I realize that many people, me included, would have no desire to explore the inside of a volcano, but for scientists of volcanos…volcanologists, it is somehow important. A dormant volcano would be fairly easy to explore. There is less chance of getting caught in an eruption, but for one that isn’t dormant, it isn’t so easy. I don’t think I would want to try to explore Kilauea, because…well, it goes up all the time. Another very active volcano, Kavachi is not only active, but it is underwater. Kavachi is located in the south-west Pacific Ocean, south of Vangunu Island in the Solomon Islands. and is referred to locally as Rejo te Kavachi, meaning “Kavachi’s oven.” Kavachi has become active and then eroded back into the sea at least eight times since its first recorded eruption in 1939.
It is very strange to me to see pictures and videos of volcano erupting in the middle of the ocean. It seems so unnatural that fire and water could mix and the water not put out the fire. It’s a strange concept, but one that has baffled me for years. I think that the thought of fire and water has maybe been the curiosity behind the exploration of these underwater volcanoes. In May 2000, an international research team aboard the CSIRO research vessel Franklin fixed the Kavachi volcano at 8° 59.65’S, 157° 58.23’E. The vent of the volcano was below sea level, but frequent eruptions ejected molten lava up to 230 feet above sea level, and sulfurous steam plumes up to 1,600 feet. The team mapped a roughly conical feature rising from 3,600 feet water depth, with the volcano having a basal diameter of about 5.0 miles. Of course, underwater volcanoes were the foundation of the Hawaiian Islands, so it is not a odd idea that when the Kavachi volcano erupted in 2003, a 49-foot island formed above the surface. The small island disappeared a short time later, so I suppose the volcano would have to erupt almost constantly in order to form an island that would last.
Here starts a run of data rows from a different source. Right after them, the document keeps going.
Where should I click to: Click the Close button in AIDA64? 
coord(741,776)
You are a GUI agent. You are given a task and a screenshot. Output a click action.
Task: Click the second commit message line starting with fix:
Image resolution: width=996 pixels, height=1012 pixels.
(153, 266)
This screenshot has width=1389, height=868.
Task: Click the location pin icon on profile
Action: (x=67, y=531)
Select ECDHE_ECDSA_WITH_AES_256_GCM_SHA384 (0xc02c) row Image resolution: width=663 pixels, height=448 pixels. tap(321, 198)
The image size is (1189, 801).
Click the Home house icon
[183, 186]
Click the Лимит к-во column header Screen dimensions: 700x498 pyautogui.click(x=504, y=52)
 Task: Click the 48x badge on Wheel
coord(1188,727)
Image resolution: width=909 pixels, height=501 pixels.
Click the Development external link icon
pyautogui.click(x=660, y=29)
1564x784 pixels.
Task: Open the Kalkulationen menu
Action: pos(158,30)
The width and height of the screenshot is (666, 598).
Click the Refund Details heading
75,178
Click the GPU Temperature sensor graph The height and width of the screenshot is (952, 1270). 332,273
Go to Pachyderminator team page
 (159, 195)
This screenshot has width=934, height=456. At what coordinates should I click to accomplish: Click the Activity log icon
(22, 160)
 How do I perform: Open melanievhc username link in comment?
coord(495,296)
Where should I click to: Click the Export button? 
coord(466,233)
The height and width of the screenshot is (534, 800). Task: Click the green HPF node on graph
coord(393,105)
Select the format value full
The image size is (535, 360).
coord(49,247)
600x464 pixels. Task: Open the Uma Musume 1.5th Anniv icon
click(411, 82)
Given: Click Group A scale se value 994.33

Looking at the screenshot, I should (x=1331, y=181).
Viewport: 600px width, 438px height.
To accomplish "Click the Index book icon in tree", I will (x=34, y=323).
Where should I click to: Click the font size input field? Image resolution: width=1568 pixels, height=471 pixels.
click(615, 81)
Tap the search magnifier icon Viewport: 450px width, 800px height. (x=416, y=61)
Of course, that strangest thing about Kavachi is that while the volcano is quite active, it has another strange anomaly to it. In 2015, marine life has been found living inside the Kavachi crater, including two species of sharks and a sixgill stingray. It seems so strange that they could live in an environment that must be quite acidic. The scientists haven’t been able to go in and explore yet, because of the possibility of an eruption. Finally they took a chance and dropped a camera into the volcano. Concerned about activity from the volcano, the expedition members only left the camera in the hot, acidic water around the volcano for about an hour. Still, it was all they needed to find the wildlife inside. Of course, during an eruption, there is no way this marine life could live inside the volcano. That makes me wonder if they somehow know the eruption is coming so they can get out, or do they simply die when an eruption occurs. That somehow doesn’t seem like the case, because eventually there would be no more marine life in the volcano. I guess that is just a question we will probably never have an answer to.